#### GOAL
Copy the items from the line with "Tap the orange wrench X in the Fixmysite logo" to the line with "[x=548, y=289]", requests included, and shift every coordinate in the answers by -63.

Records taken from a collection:
============

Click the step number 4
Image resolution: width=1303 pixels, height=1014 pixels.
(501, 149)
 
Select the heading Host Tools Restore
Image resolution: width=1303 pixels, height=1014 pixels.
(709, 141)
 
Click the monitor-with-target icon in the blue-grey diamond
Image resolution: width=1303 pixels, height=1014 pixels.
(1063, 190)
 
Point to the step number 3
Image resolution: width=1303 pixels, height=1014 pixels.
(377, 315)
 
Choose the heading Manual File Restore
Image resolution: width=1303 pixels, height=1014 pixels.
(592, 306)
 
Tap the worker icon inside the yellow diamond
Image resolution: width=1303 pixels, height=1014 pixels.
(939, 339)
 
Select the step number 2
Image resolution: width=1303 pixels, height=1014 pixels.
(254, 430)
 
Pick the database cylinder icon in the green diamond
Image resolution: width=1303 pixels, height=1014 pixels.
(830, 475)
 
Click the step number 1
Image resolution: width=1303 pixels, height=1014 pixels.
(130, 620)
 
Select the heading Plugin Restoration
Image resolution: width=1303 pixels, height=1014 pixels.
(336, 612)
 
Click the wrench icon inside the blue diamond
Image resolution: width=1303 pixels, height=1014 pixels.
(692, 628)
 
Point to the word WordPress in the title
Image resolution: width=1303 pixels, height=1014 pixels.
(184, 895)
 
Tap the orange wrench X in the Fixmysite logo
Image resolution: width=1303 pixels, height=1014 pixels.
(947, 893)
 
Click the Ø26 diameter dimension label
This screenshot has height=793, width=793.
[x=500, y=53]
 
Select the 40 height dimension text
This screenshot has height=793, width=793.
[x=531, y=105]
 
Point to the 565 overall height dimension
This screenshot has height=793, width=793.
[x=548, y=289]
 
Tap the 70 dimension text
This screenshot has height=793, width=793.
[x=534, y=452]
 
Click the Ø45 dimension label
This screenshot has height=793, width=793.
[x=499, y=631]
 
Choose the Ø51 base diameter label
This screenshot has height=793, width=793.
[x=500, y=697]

============

#### THE COMPLETED TASK
Tap the orange wrench X in the Fixmysite logo
Image resolution: width=1303 pixels, height=1014 pixels.
(884, 830)
 
Click the Ø26 diameter dimension label
This screenshot has height=793, width=793.
[x=437, y=-10]
 
Select the 40 height dimension text
This screenshot has height=793, width=793.
[x=468, y=42]
 
Point to the 565 overall height dimension
This screenshot has height=793, width=793.
[x=485, y=226]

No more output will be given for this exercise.